When You Ask “Should I Stay or Go” You’re Asking From FearThe word should pulls you into pressure.It makes you search for the “right” answer, as if there is one.It activates the logical brain, the part that wants to plan, fix, and control.
But betrayal doesn’t live in logic.
It lives in the body — in heartbreak, confusion, fear, and grief.
So the should question keeps you in your head, trying to reason your way out of an emotional wound.
When You Ask “How” You Begin to Heal
When you shift from should to how, you stop debating and start discovering.
“How do I stay?” opens an entirely new world:
How do I stay and heal?
How do I stay and move forward?
How do I stay and rebuild safety?
How do I stay and get myself back?
And if you realize you can’t stay or don’t want to, then “How do I go?” becomes the bridge to your next life.
How do I go and start again?
How do I go and release the future I thought I’d have?
How do I go and learn to be with myself, alone but whole and safe in the world?
Both questions — how do I stay and how do I go — are rooted in agency.
They move you out of paralysis and into possibility.
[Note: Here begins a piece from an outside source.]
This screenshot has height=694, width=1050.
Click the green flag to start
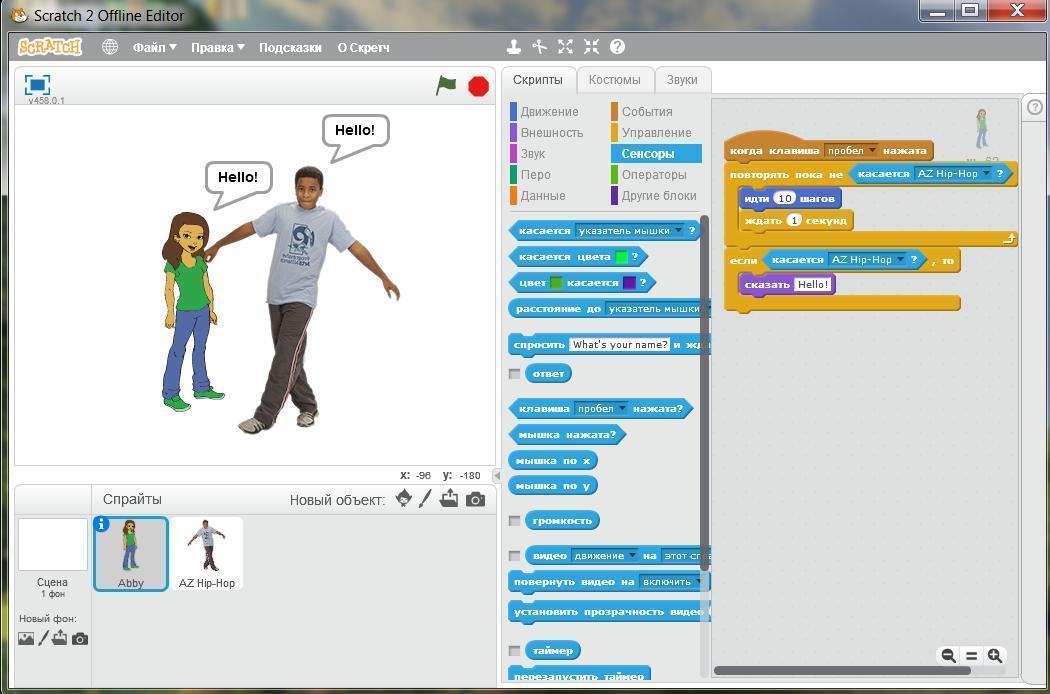[446, 86]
Whether You Stay or Go There Will Be Grief
Here’s what most people don’t realize: no matter what you choose, there will be loss.
If you stay, there may always be a quiet part of you that wonders,
What if I had left?
What kind of life could I have created?
What version of me would have emerged?
If you go, there may be moments when you wonder,
What if I had stayed?
Would things have gotten better?
Did I make the right choice?
Either way, grief will find you.
Because both staying and going require letting go of something.
It may be the dream of what was, the fantasy of what could have been, or the certainty of who you were before everything changed.
But when you can name that grief, you can honor it.And when you can honor it, you can move through it.
Grief doesn’t mean you chose wrong.
It means you cared deeply.

The Power of Asking Better Questions
Healing doesn’t come from having the right answers.
It comes from asking the right questions…the ones that help you meet your own fear with compassion instead of judgment.
So if you find yourself sitting in the uncertainty, torn between two futures, try this reframe:
Instead of Should I stay or should I go, ask:
“How do I stay? or How do I go?”
And remember, either way, there will be grief.But that grief, when faced with honesty and grace, is what will set you free.